It would seem that Steven Johnson isn't the only advocate of the quantity-trumps-quality defense of online life. The other day I mentioned Cory Doctorow’s praise for Clay Shirky’s new book, but Jonah Lehrer has a different and considerably more skeptical take:
After Shirky introduces his argument, much of the remaining 170 pages of the book are devoted to outlining what this surplus has produced. The author begins by describing the protests in South Korea over the importation of American beef. Interestingly, a majority of the protesters were teenage girls, who had been motivated to take to the streets by their online conversations. (Many of these conversations took place on a website dedicated to a Korean boy band.) Shirky describes this protest movement in breathless terms: "When teenage girls take to the streets to unnerve national governments, without needing professional organizations or organizers to get the ball rolling, we are in new territory," he writes.But are we really? There were, after all, a few political protests before the internet. Somehow, the students at Kent State found a way to organize without relying on the chat rooms of Bobdylan.com. While the internet might enable a bit more youthful agitprop, it seems unlikely that we are on the cusp of a new kind of politics, driven by the leisure hours of the young. . . . After getting enthralled by the opening premise of the book, I expected Shirky to have a long list of exciting new examples of our surplus at work. This is where the book gets slightly disappointing. From Wikipedia, Shirky takes us on a tour of ... lolcats. He cites ICanHasCheezburger.com as an example of what happens when our cognitive surplus is transformed into "the stupidest possible creative act." While Shirky pokes fun at the site, he still argues that it represents a dramatic improvement over the passive entertainment of television. "The real gap is between doing nothing and doing something, and someone making lolcats has bridged that gap." There are two things to say about this. The first is that the consumption of culture is not always worthless. Is it really better to produce yet another lolcat than watch The Wire? And what about the consumption of literature? By Shirky's standard, reading a complex novel is no different than imbibing High School Musical, and both are less worthwhile than creating something stupid online.
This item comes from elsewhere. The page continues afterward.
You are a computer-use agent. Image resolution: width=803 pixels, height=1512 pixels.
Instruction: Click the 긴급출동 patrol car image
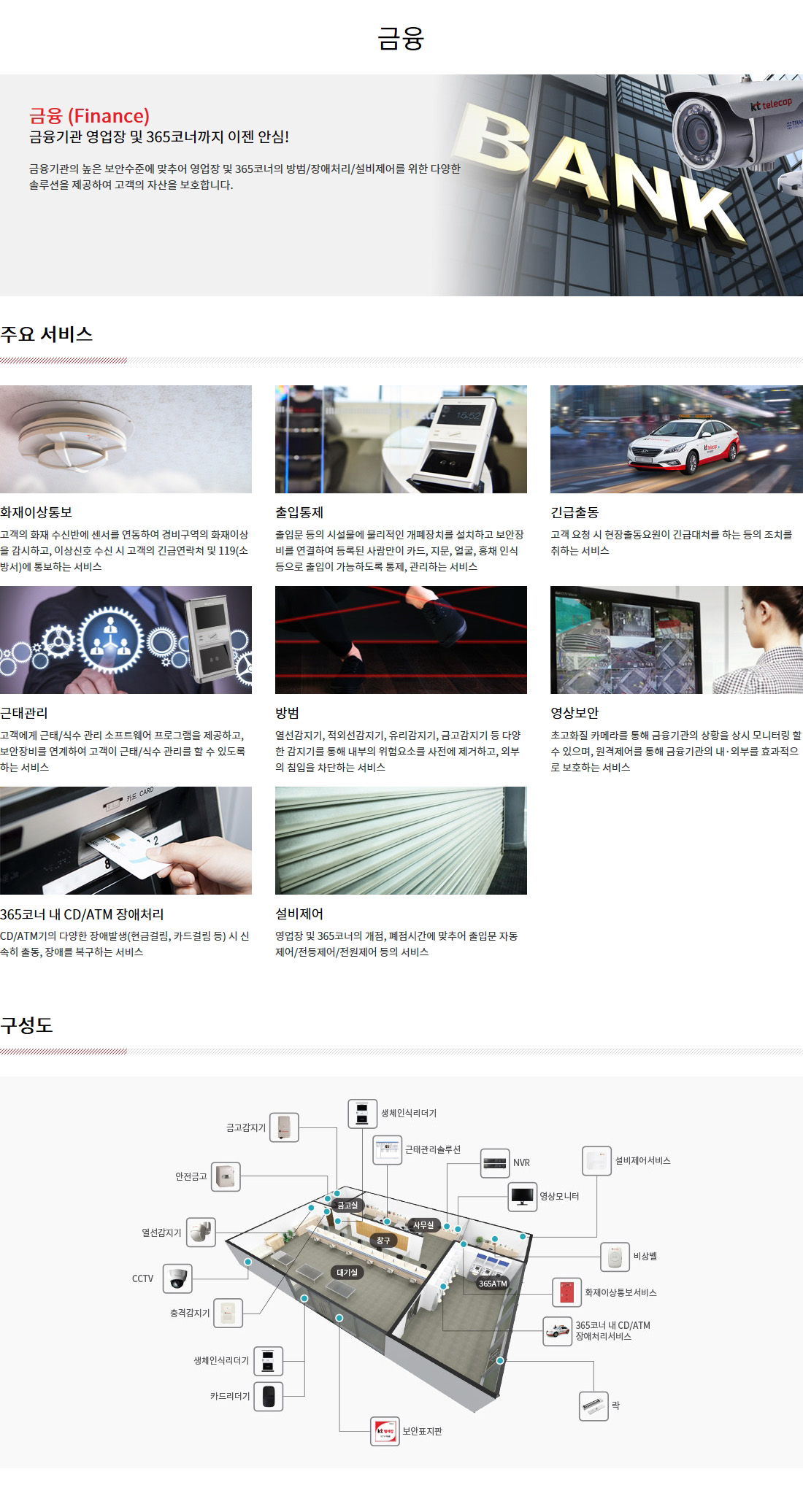pos(676,439)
While Shirky repeatedly downplays the importance of quality in creative production — he argues that mediocrity is a necessary side effect of increases in supply — I'd rather consume greatness than create yet another unfunny caption for a cat picture.
I would add that when we read books, if we’re reading them well, we’re not just consuming: our minds are deeply and fully and actively engaged, and in ways that are measurable, if you need that kind of evidence. (Carr has some good stuff about this in The Shallows.) Shirky is generally contemptuous of literary reading, but if he thinks literary reading is only passive consumption, the science doesn't bear him out.